Die Temperatur ändert sich nur wenig gegenüber heute, allerdings wird die Fläche
mit Temperaturen von 30°C oder etwas darüber größer als heute (Ausdehnung nach
Norden und Osten).

In der Nacht zu Mittwoch schwebt über dem Nordosten weiterhin das
Damoklesschwert von Starkregen. Sonst klingen die Schauer und Gewitter aber mehr
und mehr ab, was am Alpenrand am längsten dauert.

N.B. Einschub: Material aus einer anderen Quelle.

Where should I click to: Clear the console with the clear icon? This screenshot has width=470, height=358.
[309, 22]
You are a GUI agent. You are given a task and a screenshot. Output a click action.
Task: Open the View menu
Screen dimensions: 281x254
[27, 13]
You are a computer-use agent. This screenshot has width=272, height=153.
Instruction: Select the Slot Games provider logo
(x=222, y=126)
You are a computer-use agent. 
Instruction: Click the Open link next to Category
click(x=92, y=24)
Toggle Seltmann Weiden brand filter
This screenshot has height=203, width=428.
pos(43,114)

Mittwoch... kräftigt sich der Höhenkeil noch etwas, so dass das gesamte
Höhensetup antizyklonal geprägt ist. Da fällt es kaum ins Gewicht, das von
Nordwesten her eine schwache Kaltfront durchgeht, deren Wetterwirksamkeit nahe
null ist. Immerhin wird etwas weniger warme (Rückgang T850 in der Nordhälfte auf
Werte um 10°C), vor allem aber stabilere Luft advehiert, in der sich verbreitet
die Sonne zeigt. Potenzielle Konvektion zieht sich mehr und mehr an den
Alpenrand bzw. das südliche Vorland zurück, wobei die Gewitterneigung sinkt.

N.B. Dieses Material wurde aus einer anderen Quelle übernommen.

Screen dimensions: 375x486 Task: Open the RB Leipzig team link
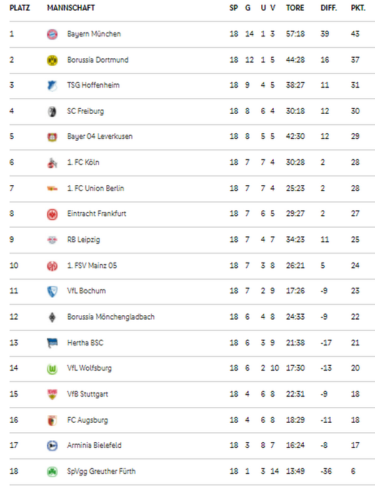[x=84, y=240]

Auch die Regenfälle im äußersten Osten und Nordosten - egal, welcher Intensität
- lassen zusehends nach bzw. ziehen sich nach Polen zurück. Die Tageshöchstwerte
liegen im Norden zwischen 23 und 27°C (auf den Nordseeinseln etwas darunter),
sonst bei 24 bis 29°C in den südwestdeutschen Flusstälern um 30°C.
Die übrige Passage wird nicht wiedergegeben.